Im August dieses Jahres wird der elektrische Stuhl 123 Jahre alt. Das ist zwar kein runder Geburtstag (Blattmacher, was ich ohnehin nicht bin, freuen sich auf runde Geburtstage, um leere Seiten zu füllen) aber ein schöner Zahl – weil man eins, zwei, drei zählt.

123 Jahre alt aber schon ein Auslaufmodel . Tja. Man denkt auch an die Analogfotografie, die Schreibmaschine, die eiserne Jungfrau – alles praktische Dinge mit Verfallsdatum. Aber jetzt ein bisschen Hintergrundgeschichte.

Ein junger New Yorker Elektriker namens Harold P. Brown bastelte an dem Urelektrischen Stuhl.

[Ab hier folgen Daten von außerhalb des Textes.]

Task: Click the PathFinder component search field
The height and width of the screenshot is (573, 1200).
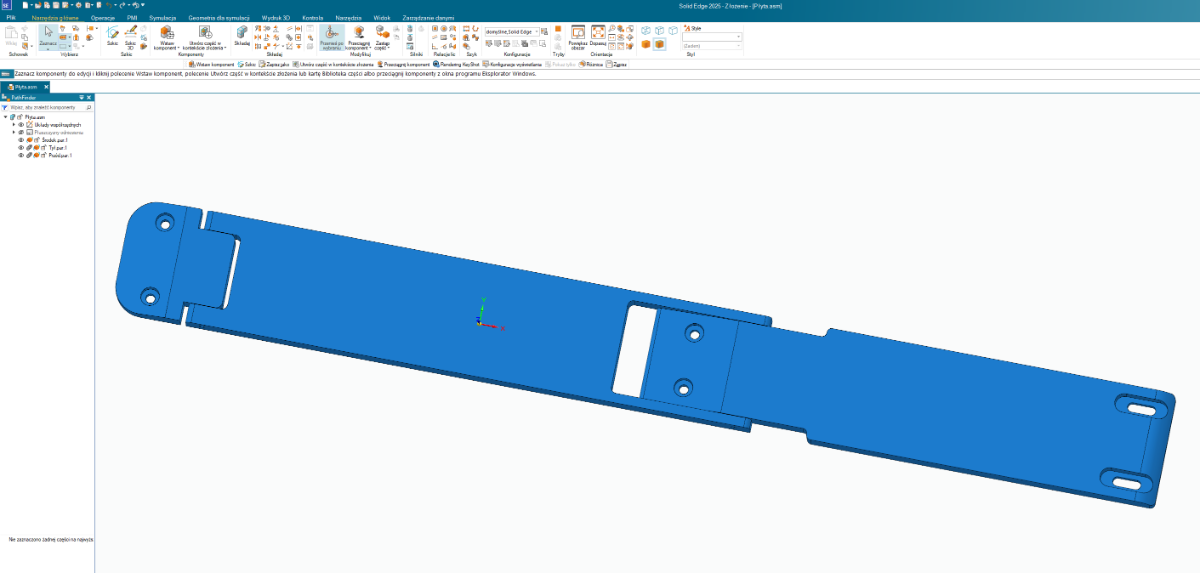Action: (47, 106)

Das war in den 80er Jahren des 19. Jahrhunderts. Die Idee, dass man mit Starkstrom töten könnte, hatte aber als erster ein Zahnarzt namens Alfred Southwick aus der Stadt Buffalo in New York. Ihm schwebte ein mit Strom betriebenes Tötungsinstrument vor (keinen Stuhl allerdings), das humaner töten würde als mit Strick oder Fallbeil.

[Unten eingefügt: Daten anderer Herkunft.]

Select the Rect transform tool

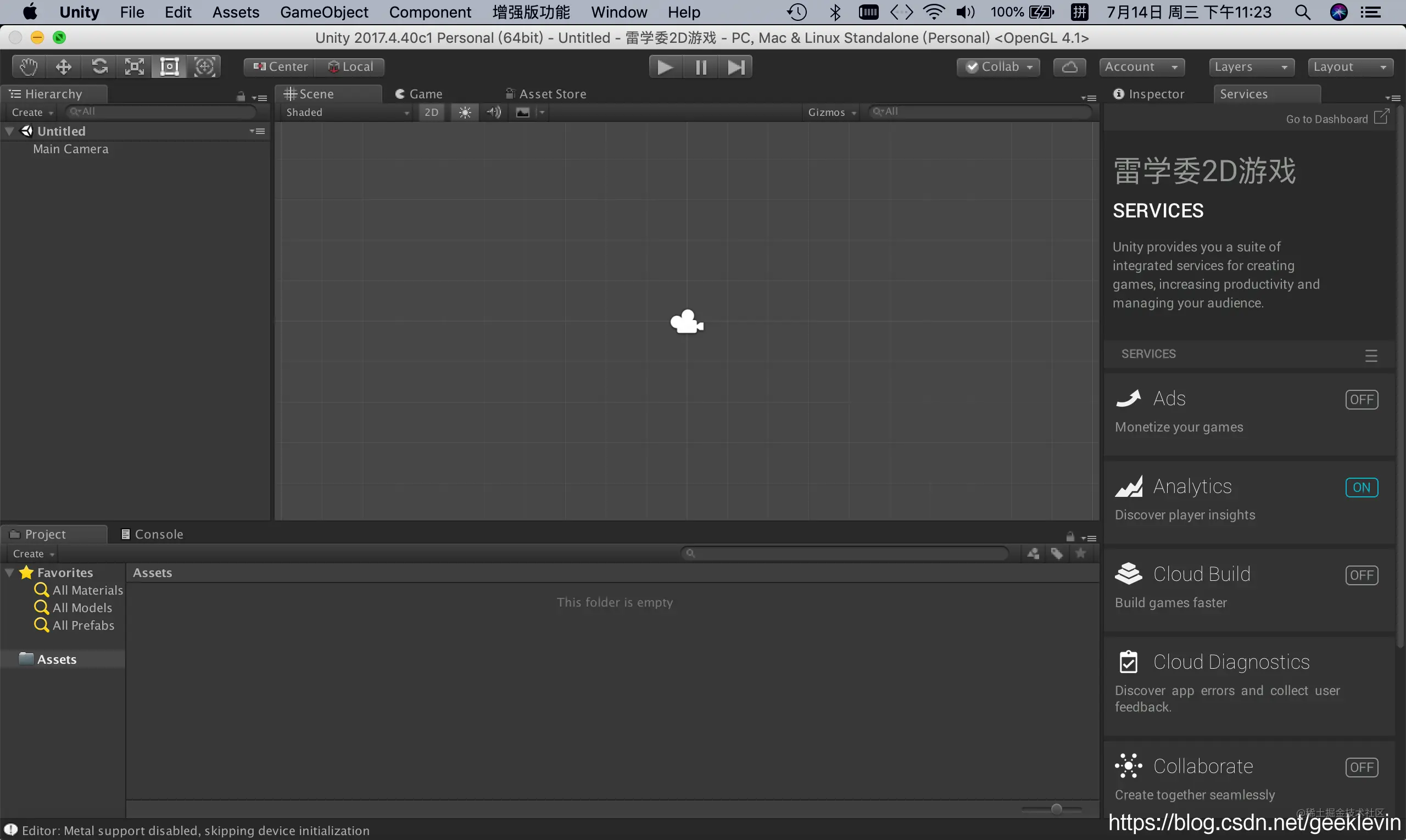169,67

Immerhin konnte dieser Vordenker mittels eines Starkstromgenerators, diverse Tiere mausetot machen. Von diesem Erfolg angeregt, wandte er sich 1887 mit seiner Idee an den damals berühmten Erfindergeist Thomas Edison. Edison war beeindruckt, unternahm aber nichts. Doch nun etwas Hintergrund zum Hintergrund:

1879 hatte Edison mit der Vermarktung seiner neuen Erfindung, der Glühbirne, angefangen. Er wollte mit seinen elektrischen Lampen ganze Städte beleuchten und viel Geld verdienen. Doch dazu brauchte er, um die Glühbirnen mit Strom einzuspeisen, Kraftwerke. Solche Kraftwerke gab es natürlich noch nicht. Also musste er selbst den Anfang machen und baute in einer Ecke Manhattans einen ersten Generator, genauer gesagt, einen Gleichstromgenerator. Der Wechselstrom war damals noch ziemlich unbekannt. Nur: Es stellte sich bald heraus, dass Gleichstrom für seinen Zweck ungeeignet war. Der Strom, der aus einem Gleichstromgenerator fließt, wird nämlich, je weiter vom Generator entfernt, zunehmend schwächer. Nun wollte es aber der Zufall, dass um diese Zeit ein Rivale Edisons, George Westinghouse, auf die Idee kam, einen Generator auf Basis des Wechselstroms zu bauen. Dieser beförderte Elektrizität viel effizienter als Gleichstrom.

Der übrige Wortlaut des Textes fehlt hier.